D'après le passage source, quels sont les trois niveaux de détail cités en exemple pour la navigation ?

• [Passage source]:
•••••

Beaucoup d’autres analyses multi-représentations ont été ou sont en cours de réalisation (Annexe 7.2.2).
2.1.3Navigation multi-représentation
Dans le domaine du transport, pour les applications d’aide à la navigation (calcul d’itinéraire, navigation embarquée,…), une méthode de raisonnement avec différents niveaux de détails, de résolution, de précision, est une bonne démarche [Mark 89] [Timpf et al. 92] [Car et Frank 94] [Langou et Mainguenaud 94].
Par exemple, trois niveaux de détail peuvent être employés :
-
le réseau de communication entre les villes principales,
-
le réseau routier principal,
-
le réseau routier détaillé.
Il faut noter que ces réseaux doivent être reliés de manière hiérarchique : ainsi selon [Langou et Mainguenaud 94], un nœud ou une arête d’un réseau peut être composé d’un ensemble de nœuds et d’arêtes d’un réseau de niveau d’abstraction plus fin.
figure 3 : Navigation multi-représentation
2.1.4Contrôle de cohérence
Le contrôle de cohérence est l’une des classes d’applications requise par les producteurs de BDG. Actuellement, ces derniers ont défini et saisi plusieurs bases de données géographiques. Chaque base répond à un problème spécifique et contient une unique représentation du monde réel. Chaque phénomène du monde réel est représenté une fois et une seule dans la BDG. Ces bases sont appelées mono représentations.

•••••

• [Entrées]:
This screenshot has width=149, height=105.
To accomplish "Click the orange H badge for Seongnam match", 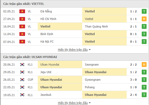I will point(144,65).
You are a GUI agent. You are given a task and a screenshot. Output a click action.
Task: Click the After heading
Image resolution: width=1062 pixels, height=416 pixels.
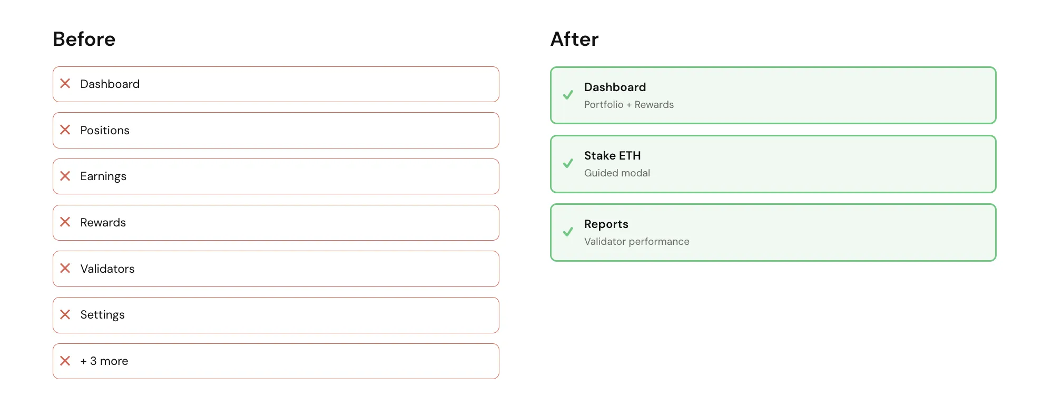pos(574,39)
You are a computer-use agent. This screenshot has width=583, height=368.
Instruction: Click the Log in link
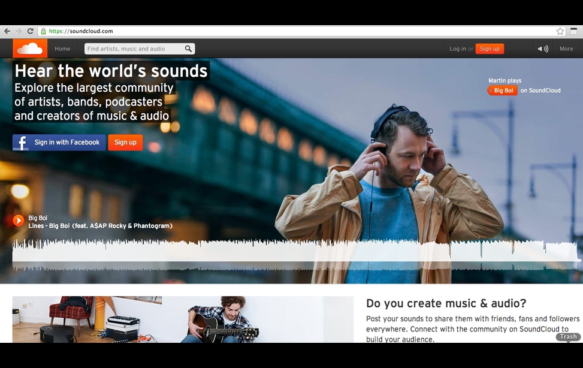[458, 49]
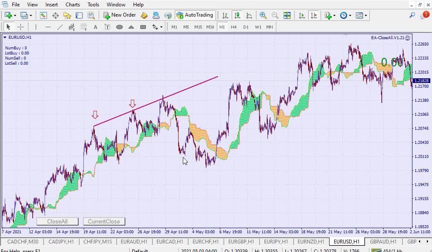Select the H4 timeframe button

tap(234, 27)
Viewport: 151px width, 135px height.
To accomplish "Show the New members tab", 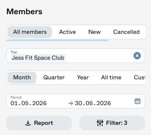I will (95, 32).
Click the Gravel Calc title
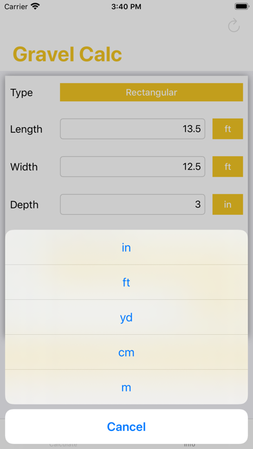This screenshot has width=253, height=449. 67,54
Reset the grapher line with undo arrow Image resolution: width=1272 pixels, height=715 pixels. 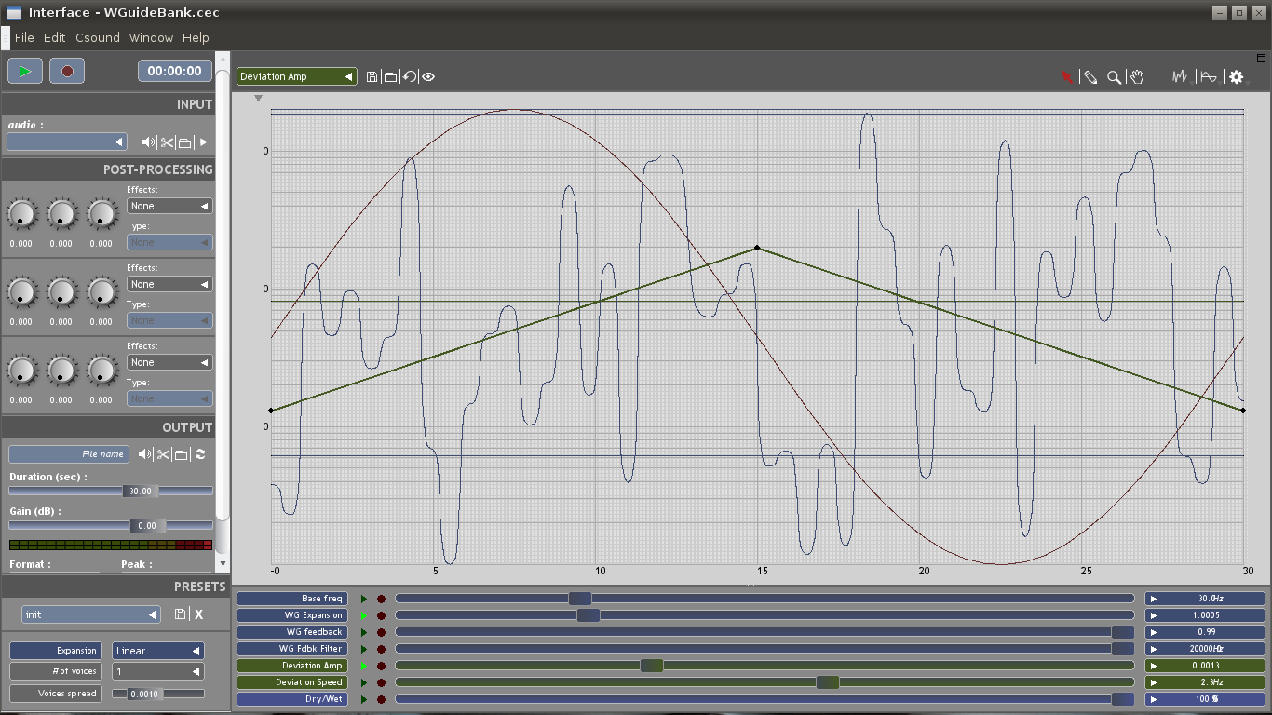pos(410,77)
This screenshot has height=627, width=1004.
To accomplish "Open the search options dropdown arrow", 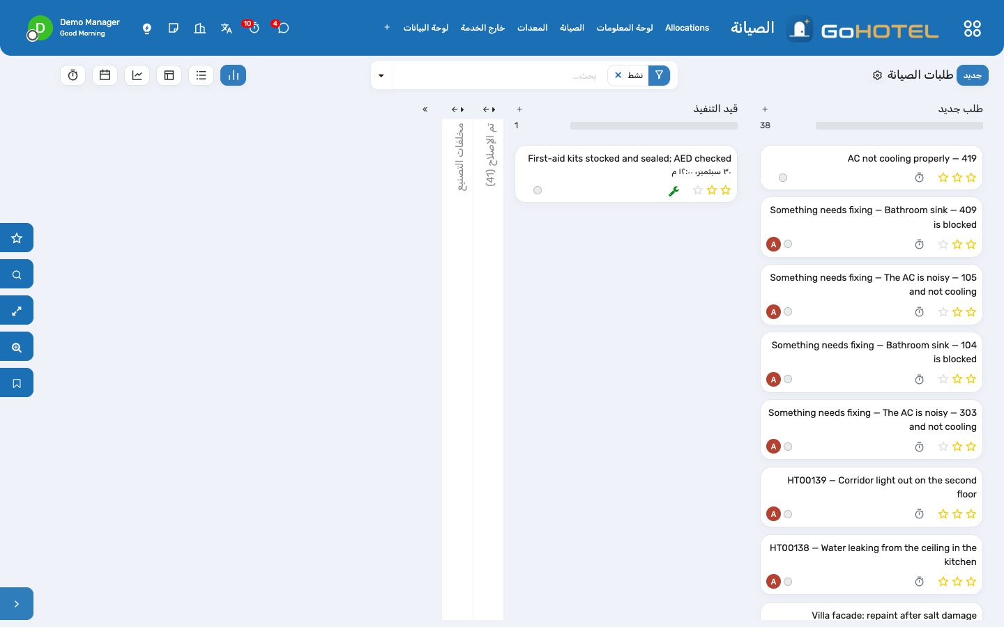I will click(x=381, y=75).
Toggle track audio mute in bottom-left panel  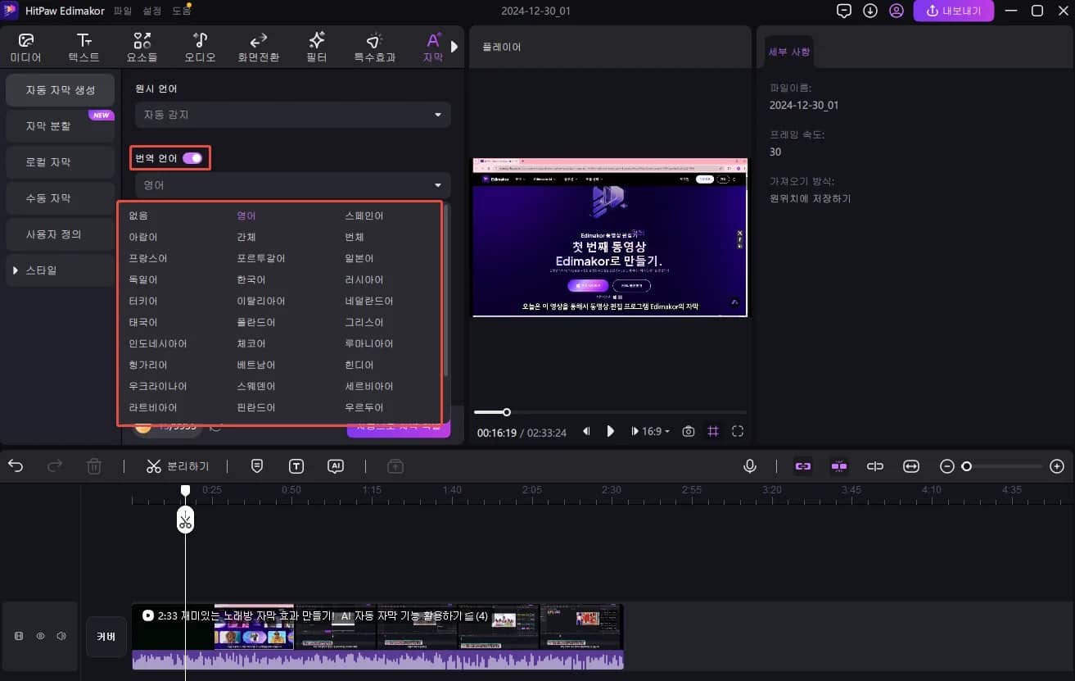click(x=61, y=635)
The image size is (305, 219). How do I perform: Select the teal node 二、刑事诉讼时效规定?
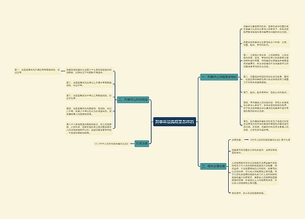133,100

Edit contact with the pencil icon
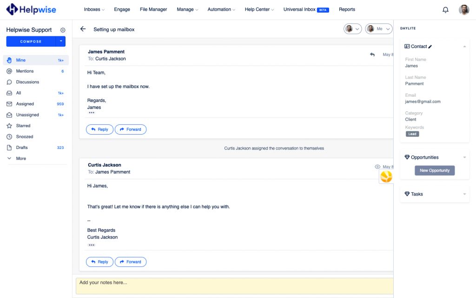click(x=430, y=47)
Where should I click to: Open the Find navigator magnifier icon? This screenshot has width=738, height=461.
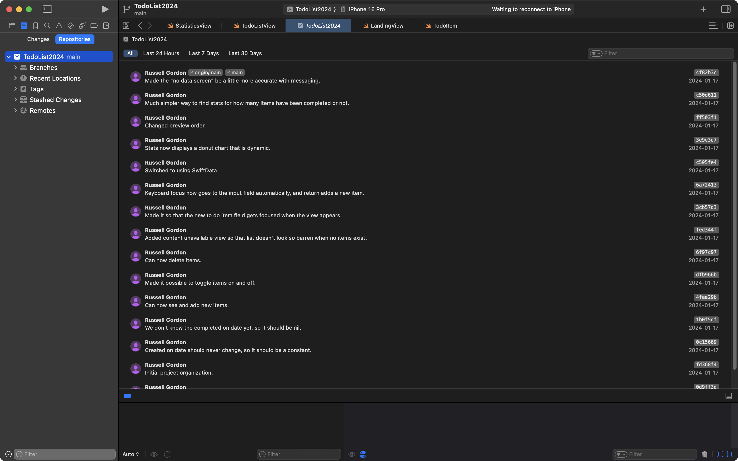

•••••

• [Réponse attendue]:
Le réseau de communication entre les villes principales, le réseau routier principal et le réseau routier détaillé.